#### Tasks for this exercise
a – Set down from the multicollinearity assignment the words from "The VIF numbers" up to and including "estimates are unstable.", copied character for character.
b – Decide whether each statement below agrees with the multicollinearity assignment. Answer yes or no for each, and quote the deciding words of the assignment.
(i) VIF numbers are the reciprocal of TOL numbers.
(ii) A TOL number near 1 signals a potential multicollinearity problem.
(iii) Under multicollinearity, the OLS estimates become biased.
c – According to the multicollinearity assignment, how many tables are needed, and what model does each one show?

#### Given text
--------------------

Statistical Modeling

Dr. Courtney Brown

Assignment #6

For this assignment, you will be exploring the idea of multicollinearity using the same data set as with the last assignment. As with all assignments in this course, remember that this is an assignment of scientific writing, so explain your results clearly so that anyone can understand your findings. You are to create a regression model that suffers from multicollinearity. Then you are to fix the problem by using the statistical output to determine which variables are causing the problem, and then deleting them from the model. Thus, you will need two tables, one with the full model that has too much multicollinearity, and one with the reduced model that has the multicollinearity problem repaired. Be sure to explain how you used the statistical output to determine which variables were the problem ones. Be sure not to delete a variable from the model that you may think is really importand to explain your dependent variable. Use ridge regression to help you diagnose which parameter estimates are most susceptible to the effects of multicollinearity.

The VIF numbers are the reciprocal of the TOL numbers. Some people think that VIF numbers greater than 2.5 and TOL numbers less than .4 are a problem. Others say that VIFs greater than 10 and TOLs lower than .1 are a problem. Thus, there is no hard and fast rule. The TOL numbers range from 0 to 1, and they are 1 minus the R-squared when each independent variable is regressed against each other independent variable. Thus, a TOL number near 1 means that there is no problem with multicollinearity, whereas a TOL number near zero indicates there is a potential problem. In such cases, the standard errors will be large and the t-statistics will be small. But the OLS estimates themselves are still unbiased and BLUE. Some of the estimates may still be OK, but others may be very flaky. Ridge regression can help you know which estimates are unstable.

--------------------

#### Data extract
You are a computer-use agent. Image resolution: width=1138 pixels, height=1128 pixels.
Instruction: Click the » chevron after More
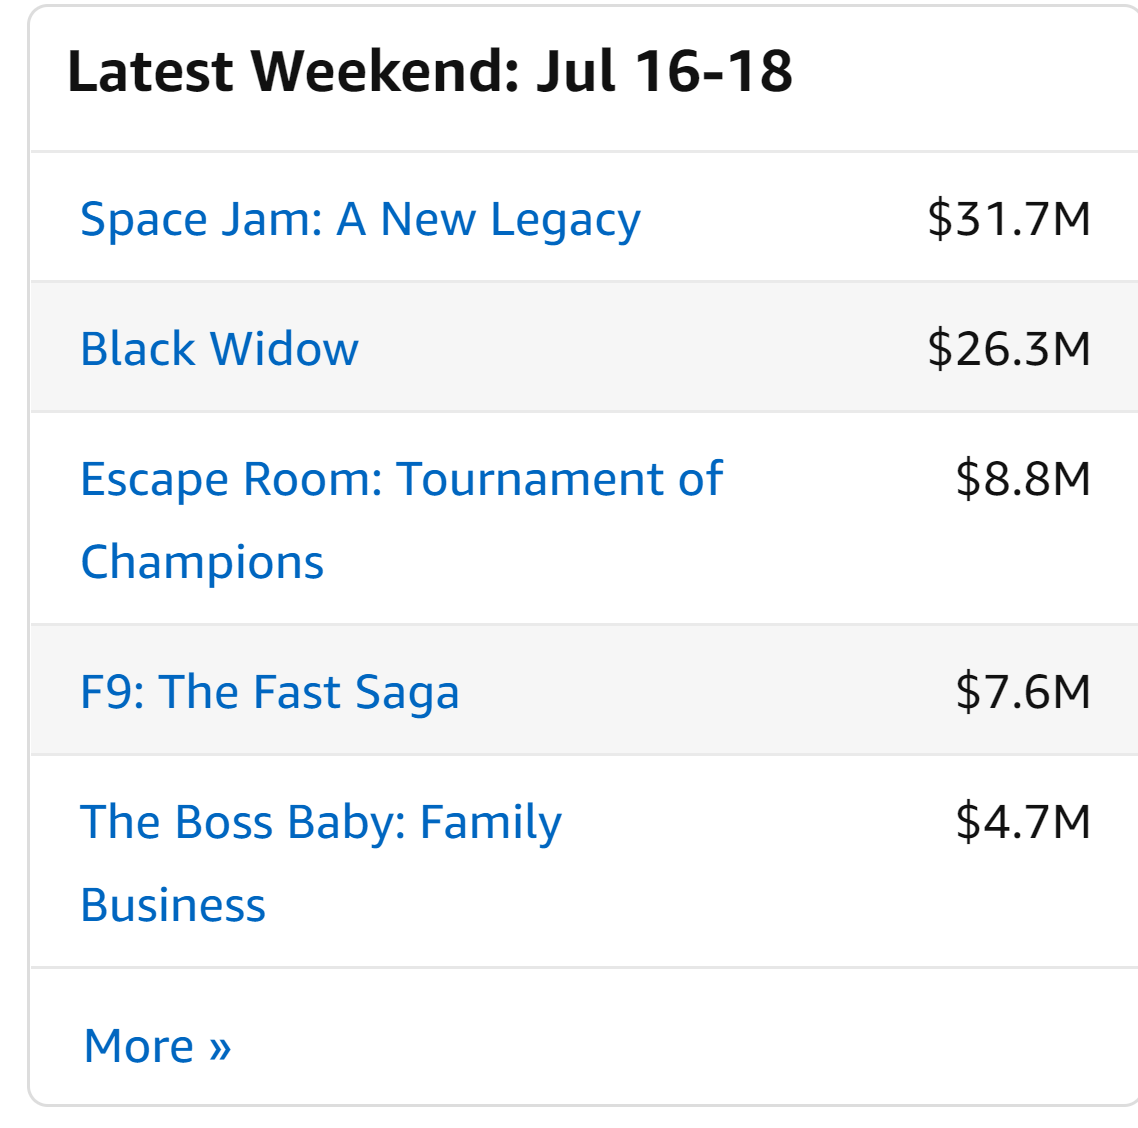tap(220, 1047)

--------------------

#### Outputs by task
a –
The VIF numbers are the reciprocal of the TOL numbers. Some people think that VIF numbers greater than 2.5 and TOL numbers less than .4 are a problem. Others say that VIFs greater than 10 and TOLs lower than .1 are a problem. Thus, there is no hard and fast rule. The TOL numbers range from 0 to 1, and they are 1 minus the R-squared when each independent variable is regressed against each other independent variable. Thus, a TOL number near 1 means that there is no problem with multicollinearity, whereas a TOL number near zero indicates there is a potential problem. In such cases, the standard errors will be large and the t-statistics will be small. But the OLS estimates themselves are still unbiased and BLUE. Some of the estimates may still be OK, but others may be very flaky. Ridge regression can help you know which estimates are unstable.

b –
(i) Yes: "The VIF numbers are the reciprocal of the TOL numbers."
(ii) No: "a TOL number near 1 means that there is no problem with multicollinearity"
(iii) No: "But the OLS estimates themselves are still unbiased and BLUE."

c – Two tables: one with the full model that has too much multicollinearity, and one with the reduced model that has the multicollinearity problem repaired.